The Holder Representative. (a) Subject to Section 10.16(g), by virtue of the Required Limited Partner Approval, Required Member Approval, Blocker Equityholder Approval, each Acquired Company Equityholder irrevocably appoints and authorizes ECP V-D, LP, a Delaware limited partnership, as the “Holder Representative” hereunder, without any further act of such Acquired Company Equityholder, and irrevocably appoints and authorizes the Holder Representative in such capacity as its agent, proxy and attorney-in-fact to take such action as agent and attorney-in-fact on its, her or his behalf and to exercise such powers under this Agreement and any Transaction Documents which require any further act or any form of approval or consent of any Acquired Company Equityholder, together with all such powers as are reasonably incidental thereto (each such approved action, an “Authorized Action”).

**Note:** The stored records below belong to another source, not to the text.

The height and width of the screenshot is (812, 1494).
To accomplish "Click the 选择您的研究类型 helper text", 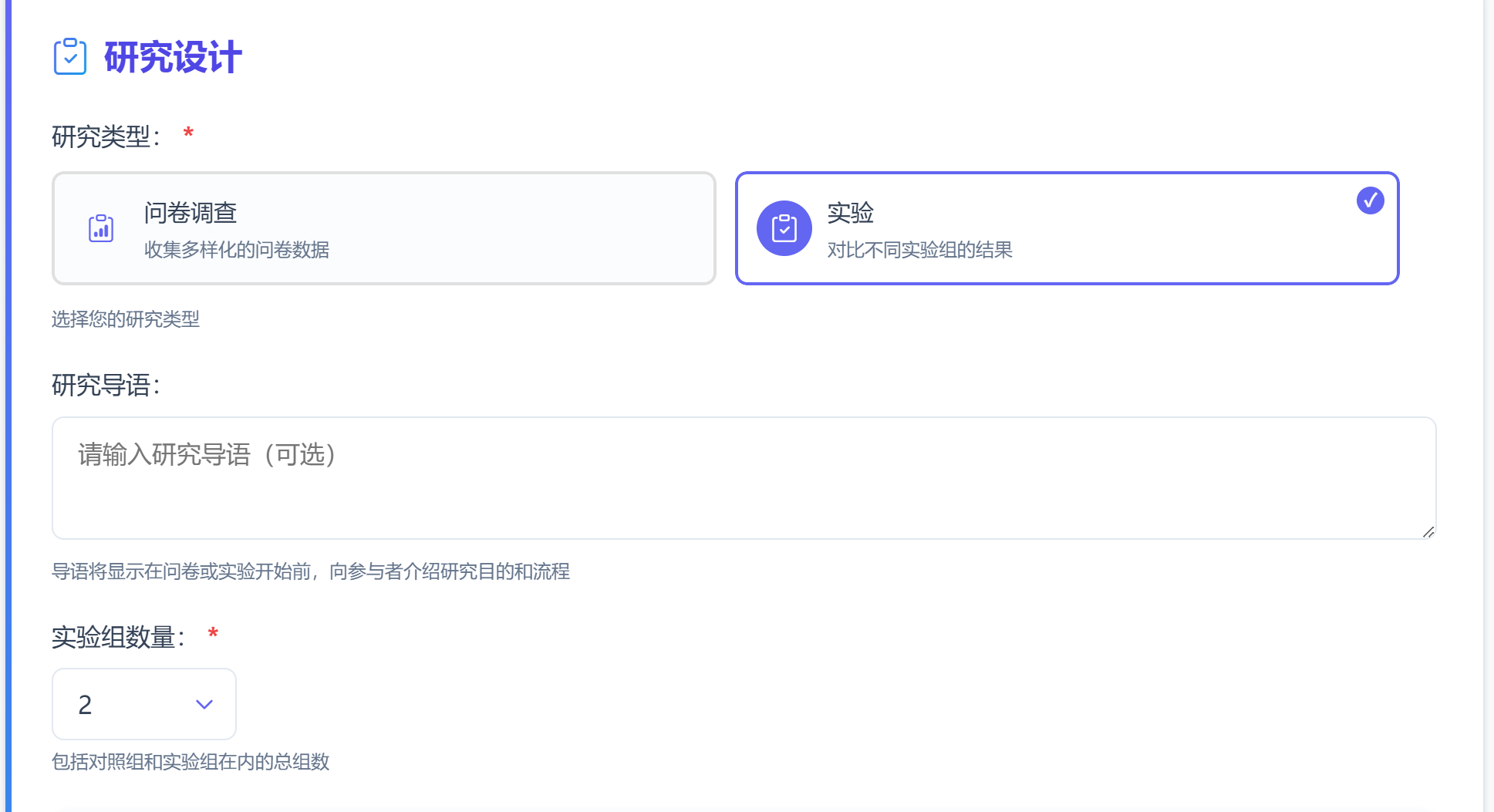I will 124,320.
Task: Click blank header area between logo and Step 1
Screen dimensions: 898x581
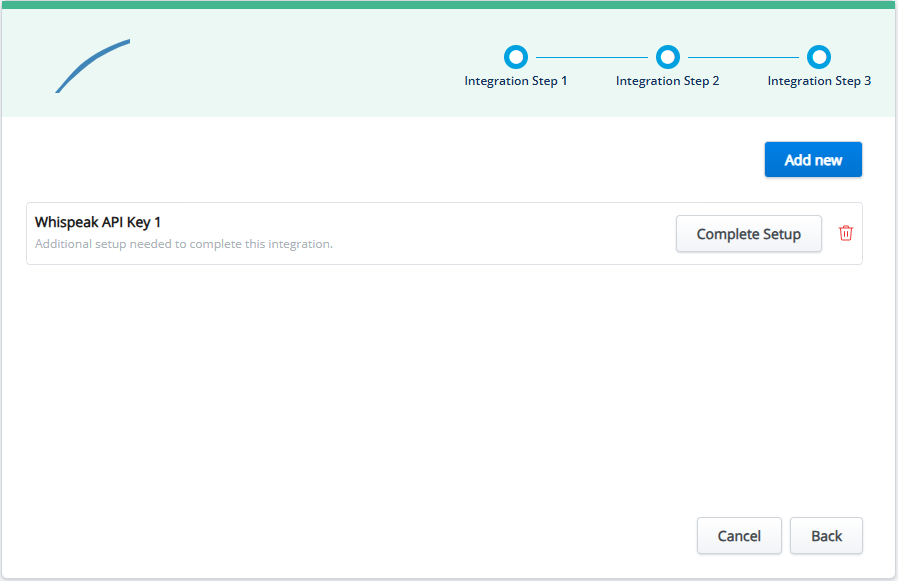Action: (x=300, y=65)
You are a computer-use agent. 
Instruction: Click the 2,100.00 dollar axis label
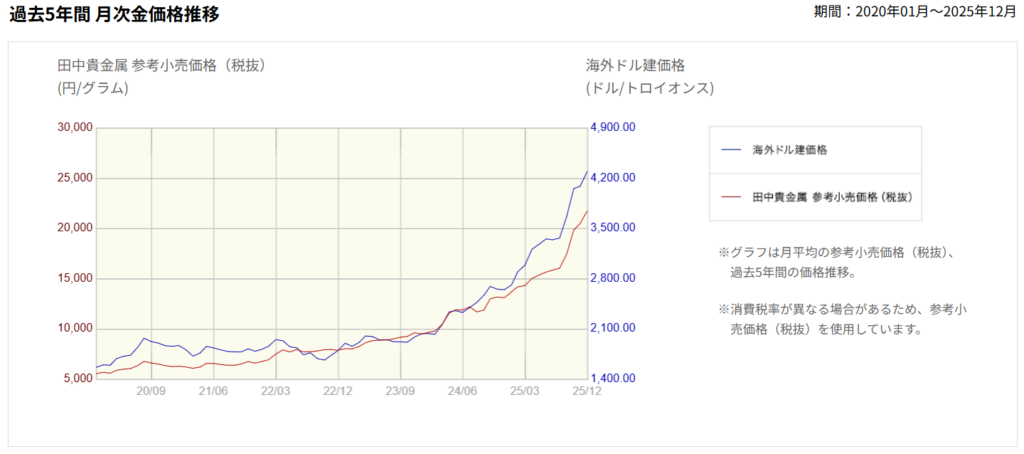point(614,328)
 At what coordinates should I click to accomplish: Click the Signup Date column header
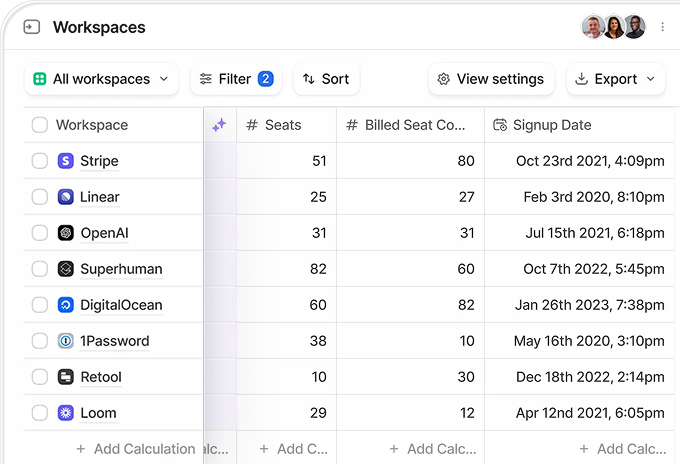[x=552, y=125]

Each Acquired Company Equityholder shall, by executing this Agreement agree that such agency, proxy and power of attorney are coupled with an interest, and are therefore irrevocable without the consent of the Holder Representative and shall survive the death, incapacity or bankruptcy of such Acquired Company Equityholder. The Holder Representative may perform its duties as such through sub-agents and attorneys-in-fact and shall have no liability for any acts or omissions of any such sub-agent or attorney if selected by it with reasonable care. The Acquired Company Equityholders agree that ▇▇▇▇▇, Parent and the Acquired Companies shall have no Liability for any Authorized Action or other action of or inaction of the Holder Representative. Buyer shall be entitled to deal exclusively with the Holder Representative on behalf of any and all Acquired Company Equityholders with respect to all matters relating to this Agreement and the Transaction Documents, and shall be entitled to rely conclusively (without further evidence of any kind whatsoever) on any document executed or purported to be executed on behalf of any Acquired Company Equityholder by the Holder Representative, and on any other action taken or purported to be taken on behalf of any Acquired Company Equityholder by the Holder Representative, as fully binding upon such Acquired Company Equityholder.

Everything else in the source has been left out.